Em 2020, o Orçamento previu só R$ 136 mil. Foi pago R$ 1,3 milhão, graças a restos a pagar pendentes.
A implementação de uma agenda ambiental na administração pública, antes vinculada a um dos programas de aperfeiçoamento da democracia, segue existindo no Orçamento. Mas, neste ano, nada tinha sido gasto até 14 de dezembro. Em 2021, o projeto de Orçamento prevê R$ 5.100.
O IBGE (Instituto Brasileiro de Geografia e Estatística) e o Ipea (Instituto de Pesquisa Econômica Aplicada) perderam consideráveis montantes de recursos com a eliminação do programa de democracia e aperfeiçoamento da gestão.
A ação de pesquisas e estudos estatísticos do IBGE contava com R$ 38,1 milhões em 2018; R$ 37,5 milhões foram efetivamente pagos. Neste ano, o Orçamento previu R$ 18,8 milhões e, até o dia 14, foram pagos R$ 16,2 milhões. Para 2021, o projeto de Orçamento registra uma previsão de R$ 14,2 milhões.

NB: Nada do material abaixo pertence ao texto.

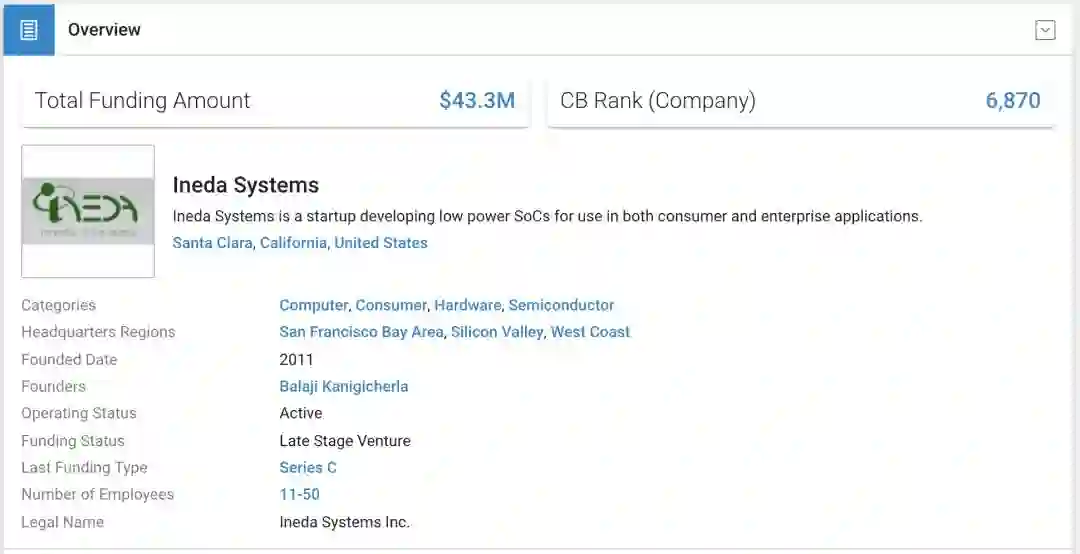Open San Francisco Bay Area region

click(361, 332)
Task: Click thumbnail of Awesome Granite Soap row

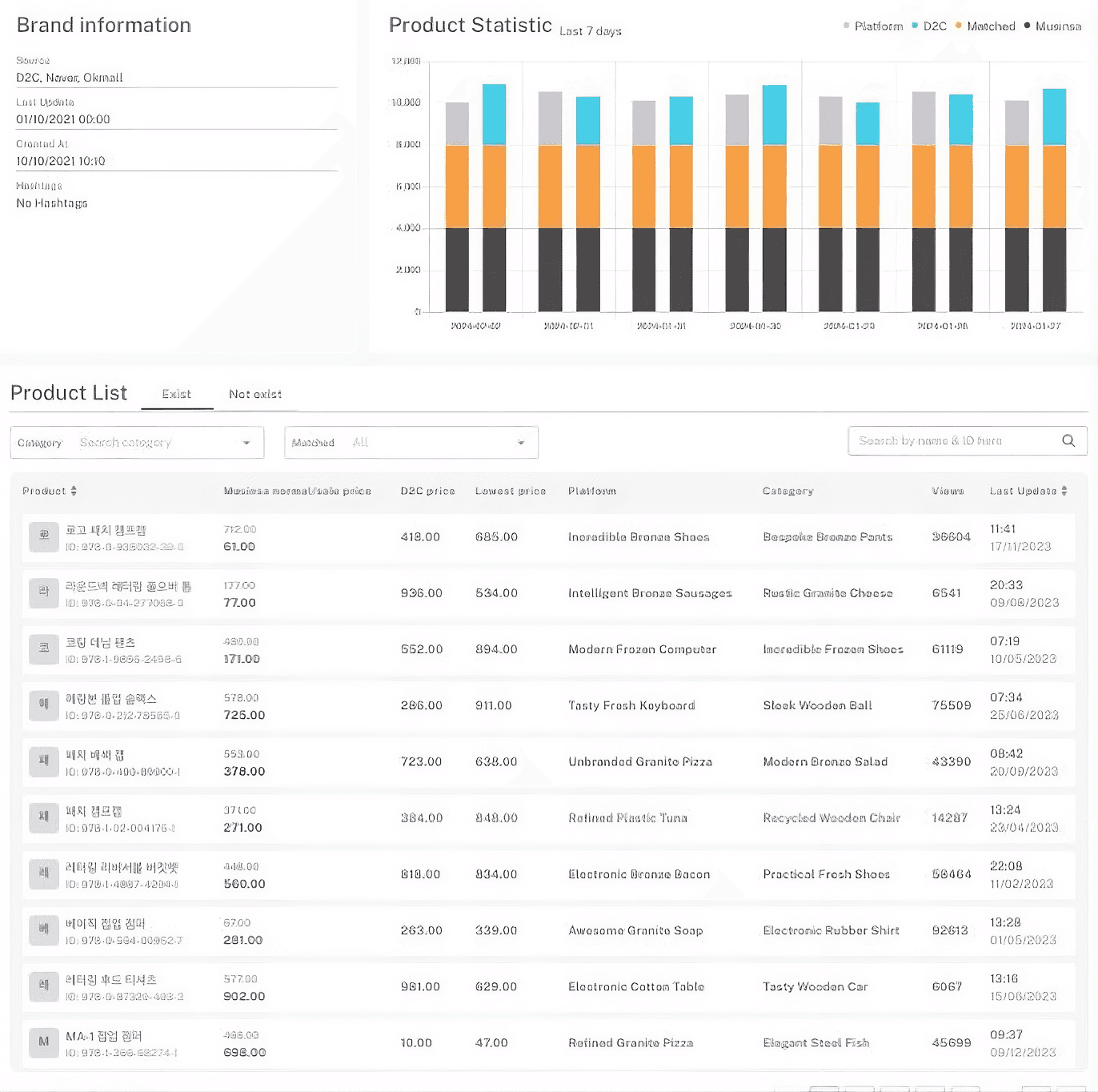Action: (x=44, y=930)
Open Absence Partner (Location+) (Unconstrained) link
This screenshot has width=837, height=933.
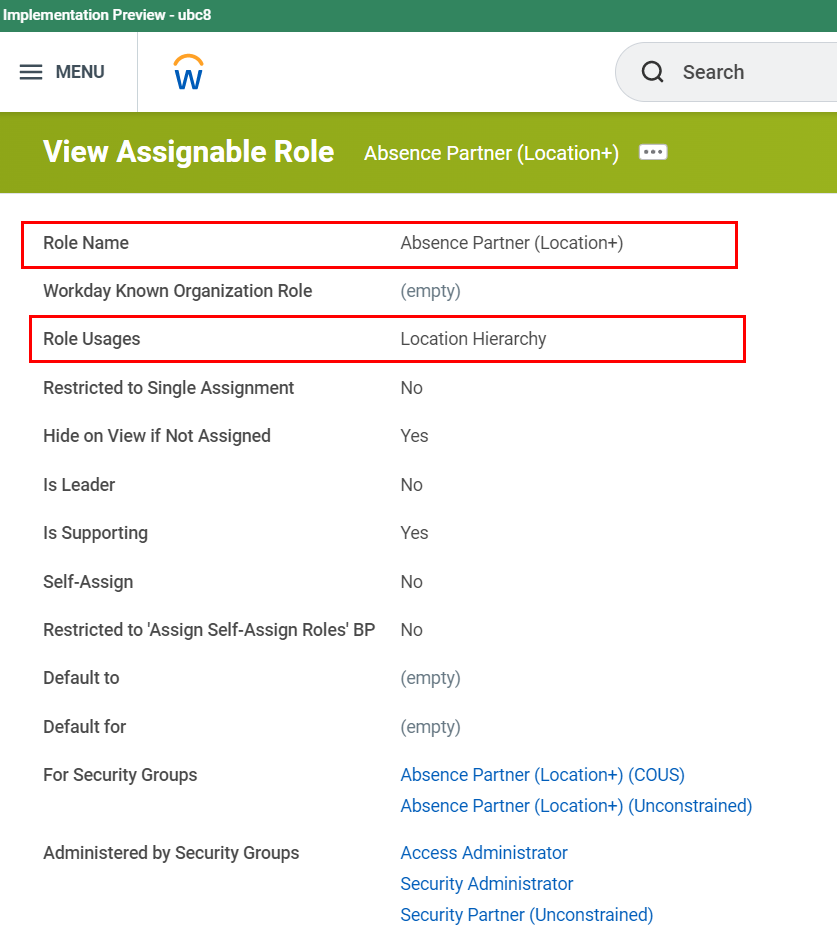(576, 806)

No Ipea, há menos dinheiro para diagnósticos e estratégias do desenvolvimento brasileiro (de R$ 2 milhões em 2018 para R$ 483 mil em 2021) e para bolsas voltadas à pesquisa econômica (R$ 8,9 milhões em 2018, R$ 4,1 milhões em 2020 e R$ 4,1 milhões em 2021).

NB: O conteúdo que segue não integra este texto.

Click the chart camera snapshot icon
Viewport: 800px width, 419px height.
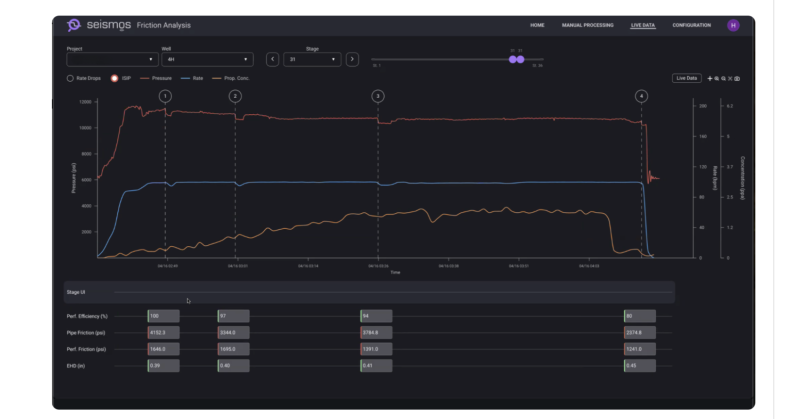[x=738, y=78]
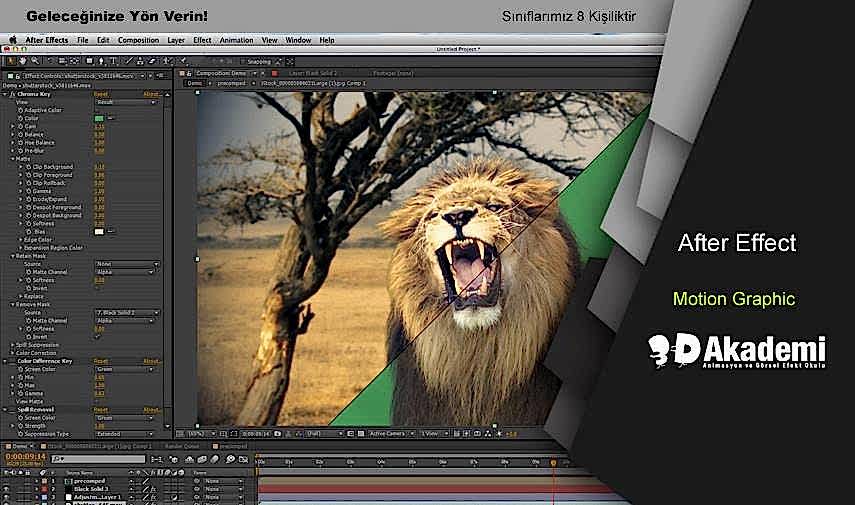
Task: Click the green Chroma Key color swatch
Action: (99, 118)
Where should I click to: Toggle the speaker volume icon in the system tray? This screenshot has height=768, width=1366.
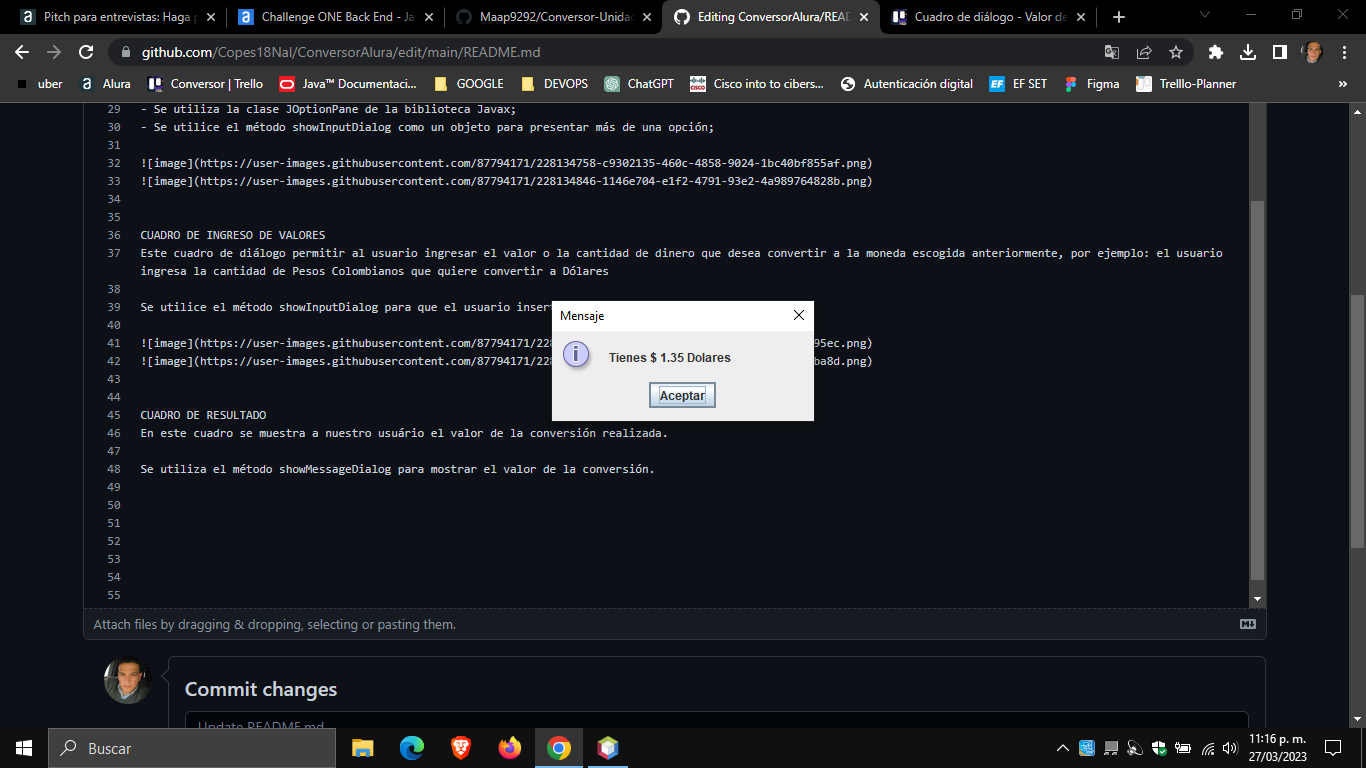1228,747
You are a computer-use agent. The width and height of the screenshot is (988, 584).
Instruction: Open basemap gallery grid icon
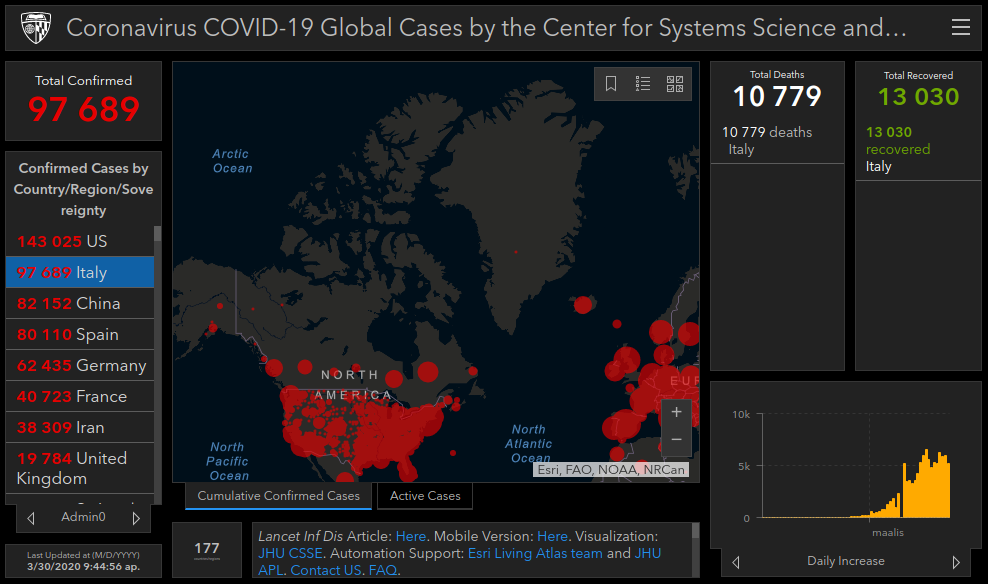click(x=675, y=84)
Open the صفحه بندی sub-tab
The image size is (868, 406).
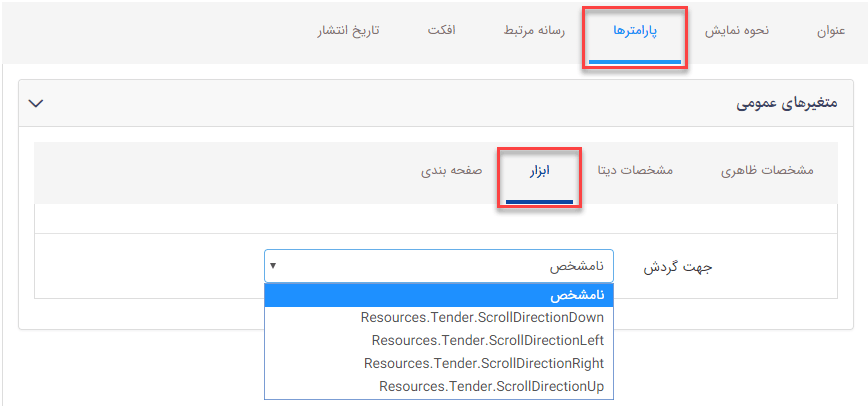pos(452,171)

Nos dois primeiros anos de gestão, o governo Bolsonaro emitiu diversos sinais de pouco apreço pela democracia.
O presidente é defensor da ditadura militar (1964-1985) e institui uma pauta antiambiental; participou de atos antidemocráticos promovidos por seus apoiadores, investigados em inquérito do Supremo Tribunal Federal; faz sistemáticos ataques à imprensa e está em constante rota de colisão com líderes do Congresso e ministros do STF.

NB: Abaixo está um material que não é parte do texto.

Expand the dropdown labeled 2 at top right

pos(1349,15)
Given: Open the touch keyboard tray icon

A reportagem enviou email com perguntas sobre as mudanças efetuadas no PPA e nos Orçamentos da União ao Ministério da Economia, à Casa Civil da Presidência, à Secretaria-Geral da Presidência e à Secretaria de Comunicação Social. Coube à Economia responder.
Segundo o ministério, o conteúdo dos dois programas extintos foi incorporado por outros sete programas. Isso se deveu a "alterações metodológicas" na elaboração do PPA, disse.
"O PPA 2016-2019 era composto por programas temáticos. Já o PPA 2020-2023 é composto por programas finalísticos. Cada programa finalístico visa a enfrentar apenas um problema da sociedade ou aproveitar uma oportunidade para o país", afirma a nota. O atual PPA tem mais programas que o anterior, segundo o ministério.
A pasta cita quatro "aprimoramentos metodológicos" adotados pelo governo no PPA: simplificação; "realismo fiscal", diante do "cenário atual em que se observa o teto de gasto"; resgate de um "modelo lógico"; e maior integração entre planejamento e avaliação, de forma a aprimorar a qualidade do gasto público.